Le site La Belle Equipe prend quelques semaines de vacances jusqu’à la fin du mois d’août. Quoi de mieux que de se remémorer du coup à quoi ressemblait les vacances en 1936 ?
Bien sur, nous resterons dans notre domaine à travers cette article au ton badin de Pour Vous publié le 23 juillet 1936 (n°401).
Vive les vacances
Et voici revenue l’époque joyeuse des vacances ! Nous avons demandé à quelques vedettes comment, cette année, elles emploieraient leurs loisirs. Comme on le verra plus loin, plusieurs de nos artistes passeront leurs vacances… en tournant !
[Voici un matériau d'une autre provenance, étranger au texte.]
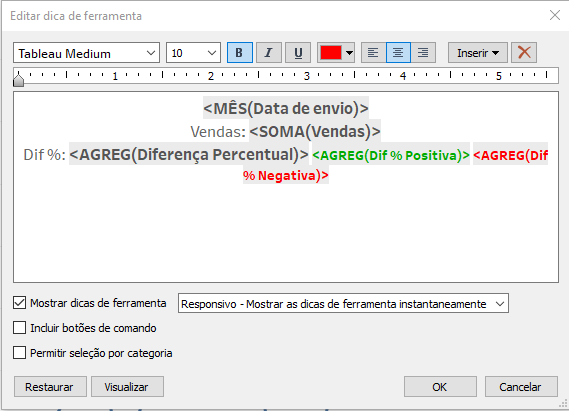
Task: Center align the tooltip text
Action: coord(398,53)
Vous qui coulerez de beaux jours à la mer ou à ta montagne, pensez que, pour vous, quelques-unes de vos vedettes préférées travaillent en ce moment dans des studios où le thermomètre oscille entre 30 et 45 degrés ! Ne soyez donc pas jaloux quand vous apprendrez, dans quelques mois, que tel ou telle est aux sports d’hiver !…
Claude MAY
Claude tourne Toi c’est moi aux studios Paramount.
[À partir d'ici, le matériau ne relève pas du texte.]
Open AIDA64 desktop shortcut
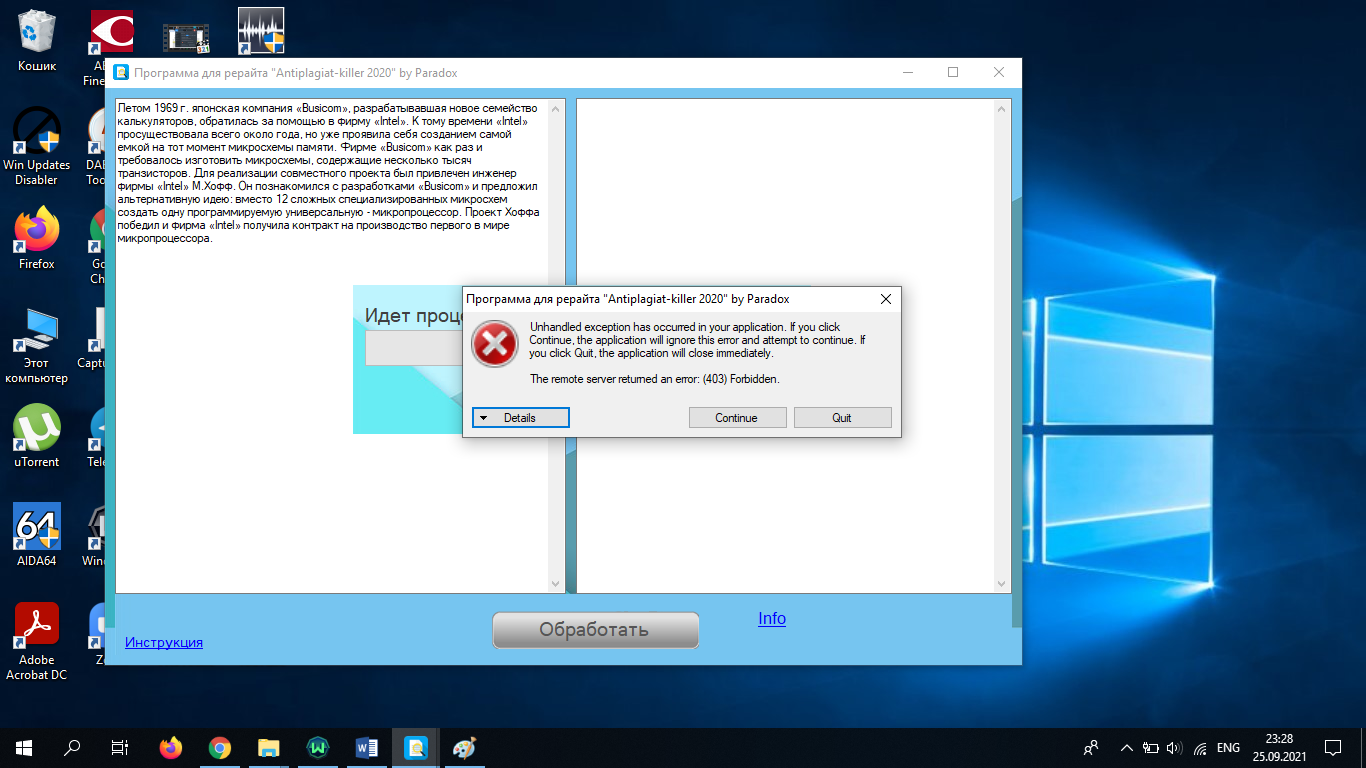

« Les vacances, me dit-elle, mais j’y suis pour un bon moment; j’ai tourné les extérieurs de Toi c’est moi dans le Midi : Sainte-Maxime, Cannes, la côte enfin ; il a fait très beau ; j’ai pris des bains en costume de feuillage (because on tournait ces bains) ; j’ai fait du cheval au commandement (on tourne également ces randonnées) ; les promenades au clair de lune, la pêche dans les rochers, rien n’y manquait, pas même le flirt (tu n’ignores pas que, dans le scénario, Pills et moi nous sommes très amoureux l’un de l’autre). Et maintenant, au studio, on tourne les intérieurs du film ; autrement dit, je travaille toute la journée pour donner l’illusion au public que je suis en vacances; et ce n’est pas tout ; au mois d’août, je tourne Prends la route (toujours avec Pills et Tabet) ; encore une histoire de vacances ; celle-ci me mènera Jusqu’en septembre ; après cela, je pense pouvoir me reposer pour tout de bon. »
Tino ROSSI
Une grande auto rouge stoppe juste devant moi, au moment où je traversais un passage clouté, avenue des Champs-Elysées.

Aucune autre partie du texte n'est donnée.